I had a genuinely difficult time settling on a second pizza to try; as literally every menu item was appealing and there were at least six that sounded right up my alley. Ultimately, it was the Spicy Sopressa that caught my eye. (And maybe I ordered one of their current specials, a Black Garlic pizza, for the road–but that’s my damn business.) The Spicy Sopressa doesn’t qualify for the DOC Certification because it’s too extra. Topped with sopressa, Ricotta, and Kalamata olives, this pizza packs a punch. My dining companion immediately upon first bite said, “Heads up, she spicy.” I got a little scared, as my buddy is not one to complain about spice levels and can typically handle much more heat than I can. I was pleasantly surprised to find the spice level was enjoyable and more than tolerable for me. If you can handle something along the lines of Calabrian chili paste, this pizza will be well within your spice-tolerance-threshold. The ultra-creamy Ricotta and the bright, briny olives offer gripping contrast to the spicy sopressa. I don’t care what the VPN says, this pizza is officially awarded the Plonk & Pleasure seal of approval. I maybe don’t have as much clout as the entire country of Italy; but I’m cute and a smartass, which I’m pleasantly surprised to find is usually more than enough to get me by.

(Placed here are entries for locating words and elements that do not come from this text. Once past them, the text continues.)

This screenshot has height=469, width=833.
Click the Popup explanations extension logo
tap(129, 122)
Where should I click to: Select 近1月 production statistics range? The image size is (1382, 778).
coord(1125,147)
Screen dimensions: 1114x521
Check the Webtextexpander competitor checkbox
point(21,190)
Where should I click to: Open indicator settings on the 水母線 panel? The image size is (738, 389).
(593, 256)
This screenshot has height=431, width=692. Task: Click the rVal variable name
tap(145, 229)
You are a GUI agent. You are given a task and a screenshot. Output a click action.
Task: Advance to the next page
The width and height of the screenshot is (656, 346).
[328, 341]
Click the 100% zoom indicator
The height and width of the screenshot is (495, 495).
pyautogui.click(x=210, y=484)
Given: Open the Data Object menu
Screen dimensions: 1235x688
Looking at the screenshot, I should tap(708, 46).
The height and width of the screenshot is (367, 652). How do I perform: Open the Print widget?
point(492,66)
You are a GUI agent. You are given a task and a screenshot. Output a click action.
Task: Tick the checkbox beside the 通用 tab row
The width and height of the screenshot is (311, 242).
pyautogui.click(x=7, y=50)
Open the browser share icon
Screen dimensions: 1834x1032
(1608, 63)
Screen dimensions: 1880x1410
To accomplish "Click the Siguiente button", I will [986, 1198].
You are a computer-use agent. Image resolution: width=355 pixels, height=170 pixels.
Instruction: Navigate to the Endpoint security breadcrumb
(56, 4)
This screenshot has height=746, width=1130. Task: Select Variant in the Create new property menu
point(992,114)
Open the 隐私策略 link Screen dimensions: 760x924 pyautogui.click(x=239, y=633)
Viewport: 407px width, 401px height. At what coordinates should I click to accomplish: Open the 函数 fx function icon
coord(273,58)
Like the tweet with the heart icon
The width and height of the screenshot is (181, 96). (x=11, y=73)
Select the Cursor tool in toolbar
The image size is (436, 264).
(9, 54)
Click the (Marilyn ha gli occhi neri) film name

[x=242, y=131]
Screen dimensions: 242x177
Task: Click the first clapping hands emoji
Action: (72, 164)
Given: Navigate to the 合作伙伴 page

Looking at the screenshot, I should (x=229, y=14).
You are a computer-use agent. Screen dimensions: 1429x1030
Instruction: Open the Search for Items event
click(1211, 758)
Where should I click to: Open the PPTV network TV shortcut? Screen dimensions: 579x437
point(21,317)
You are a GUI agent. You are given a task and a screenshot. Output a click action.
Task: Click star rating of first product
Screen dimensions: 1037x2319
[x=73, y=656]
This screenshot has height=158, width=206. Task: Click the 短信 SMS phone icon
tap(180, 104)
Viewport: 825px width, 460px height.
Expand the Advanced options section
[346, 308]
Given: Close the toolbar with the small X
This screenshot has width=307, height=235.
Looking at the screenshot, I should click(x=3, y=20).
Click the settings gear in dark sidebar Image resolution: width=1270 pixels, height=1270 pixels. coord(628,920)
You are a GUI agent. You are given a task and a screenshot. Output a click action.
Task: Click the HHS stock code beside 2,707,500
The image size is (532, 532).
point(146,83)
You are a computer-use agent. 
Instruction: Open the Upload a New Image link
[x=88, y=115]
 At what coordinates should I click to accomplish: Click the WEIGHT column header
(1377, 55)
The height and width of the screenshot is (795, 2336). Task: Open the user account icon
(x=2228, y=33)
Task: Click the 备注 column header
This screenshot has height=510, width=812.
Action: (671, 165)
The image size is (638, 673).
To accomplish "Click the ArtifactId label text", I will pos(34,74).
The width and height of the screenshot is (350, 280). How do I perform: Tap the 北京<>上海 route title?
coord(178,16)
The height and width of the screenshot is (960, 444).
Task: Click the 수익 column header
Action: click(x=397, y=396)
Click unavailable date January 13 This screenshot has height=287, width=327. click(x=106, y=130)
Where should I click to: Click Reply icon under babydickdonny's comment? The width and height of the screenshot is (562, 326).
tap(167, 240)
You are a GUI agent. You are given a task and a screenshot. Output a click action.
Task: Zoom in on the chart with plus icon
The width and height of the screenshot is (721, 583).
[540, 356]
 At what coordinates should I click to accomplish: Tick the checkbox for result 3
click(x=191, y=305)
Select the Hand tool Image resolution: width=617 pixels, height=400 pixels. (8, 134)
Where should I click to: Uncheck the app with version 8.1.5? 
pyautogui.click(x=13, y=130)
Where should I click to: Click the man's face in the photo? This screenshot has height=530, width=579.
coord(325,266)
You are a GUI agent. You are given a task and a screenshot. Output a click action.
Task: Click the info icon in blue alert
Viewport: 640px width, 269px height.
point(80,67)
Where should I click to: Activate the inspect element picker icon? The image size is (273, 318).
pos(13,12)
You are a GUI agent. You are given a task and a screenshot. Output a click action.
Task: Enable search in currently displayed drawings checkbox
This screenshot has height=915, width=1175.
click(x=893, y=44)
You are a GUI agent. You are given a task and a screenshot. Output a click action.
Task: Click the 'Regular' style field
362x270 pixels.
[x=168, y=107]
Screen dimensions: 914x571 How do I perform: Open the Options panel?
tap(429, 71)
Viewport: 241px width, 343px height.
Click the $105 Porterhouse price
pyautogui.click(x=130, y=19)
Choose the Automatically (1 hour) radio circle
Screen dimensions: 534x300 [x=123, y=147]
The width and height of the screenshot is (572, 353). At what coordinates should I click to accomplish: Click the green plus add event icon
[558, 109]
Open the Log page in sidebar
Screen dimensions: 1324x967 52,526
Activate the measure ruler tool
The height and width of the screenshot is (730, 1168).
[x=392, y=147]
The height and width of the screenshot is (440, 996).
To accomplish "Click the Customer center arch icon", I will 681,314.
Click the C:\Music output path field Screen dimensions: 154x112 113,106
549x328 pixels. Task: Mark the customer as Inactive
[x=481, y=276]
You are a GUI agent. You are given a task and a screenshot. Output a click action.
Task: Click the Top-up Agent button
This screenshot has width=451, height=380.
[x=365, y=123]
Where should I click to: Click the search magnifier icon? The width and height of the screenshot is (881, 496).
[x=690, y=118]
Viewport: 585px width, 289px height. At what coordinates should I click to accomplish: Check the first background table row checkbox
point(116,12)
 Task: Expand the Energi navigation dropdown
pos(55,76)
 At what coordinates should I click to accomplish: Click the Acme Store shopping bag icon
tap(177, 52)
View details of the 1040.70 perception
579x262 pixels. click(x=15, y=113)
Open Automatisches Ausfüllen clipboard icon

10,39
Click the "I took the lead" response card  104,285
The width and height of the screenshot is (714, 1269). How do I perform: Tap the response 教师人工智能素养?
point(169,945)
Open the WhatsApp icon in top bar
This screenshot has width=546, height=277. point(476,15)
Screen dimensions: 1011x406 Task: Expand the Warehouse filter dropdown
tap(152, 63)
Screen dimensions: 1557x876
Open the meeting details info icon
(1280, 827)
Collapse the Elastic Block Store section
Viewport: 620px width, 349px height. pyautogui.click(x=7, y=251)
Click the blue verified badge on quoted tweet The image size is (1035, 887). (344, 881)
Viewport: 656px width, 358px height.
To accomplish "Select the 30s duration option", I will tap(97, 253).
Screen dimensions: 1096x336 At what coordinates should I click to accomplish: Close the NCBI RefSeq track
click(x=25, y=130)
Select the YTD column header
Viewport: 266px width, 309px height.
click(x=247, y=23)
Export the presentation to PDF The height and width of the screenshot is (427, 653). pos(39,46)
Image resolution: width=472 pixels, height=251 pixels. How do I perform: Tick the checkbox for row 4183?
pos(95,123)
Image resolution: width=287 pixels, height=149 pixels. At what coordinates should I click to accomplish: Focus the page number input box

I wasn’t going to write about it–I was just going to gobble it down as if I were feral and call it my ‘secret’ pizza–but the Black Garlic pizza was too good not to write about! Admittedly, I traveled over an hour with it and then had to re-warm it in my shitty oven on my okay-ish pizza stone. Despite my cruel treatment, this pizza still slapped. (Pizza really is more reliable than any lover I have ever known.) Topped with their house made Mozzarella, black garlic, pancetta, red onion, and basil this pie managed to be both pretty and full of substance. Like, sheeeeeeeeesh! Did any of us really care about black garlic before Bob Belcher bet it all on black garlic? Arguably, no. I think everyone’s favorite dad and grill chef started a genuine movement in American cuisine. And now, thanks to the heavy lifting done by a cartoon character, I get to enjoy pizzas like this. Thanks, Bob–but, maybe more importantly, thanks Venturi for breathing this pizza into reality. This pizza is ulta creamy, ultra cheesy, and the subtle funky-sweetness of the black garlic is, frankly, unmatchable. And I can’t believe I’ve gotten to my penultimate paragraph and only now am I finding the right time to tell you–I will always eat the crust of a Venturi pizza. They’re that good. If this is reading like a rave review, it’s because it is.
Pizza is the glue that temporarily holds a broken heart together. And while everyday cardiac wear-and-tear can always be treated by the love doctors at your local pizzeria, some matters of the heart require a specialist. If you need a life-changing pizza to keep the shards of your shattered ticker together another day, look no further than Venturi.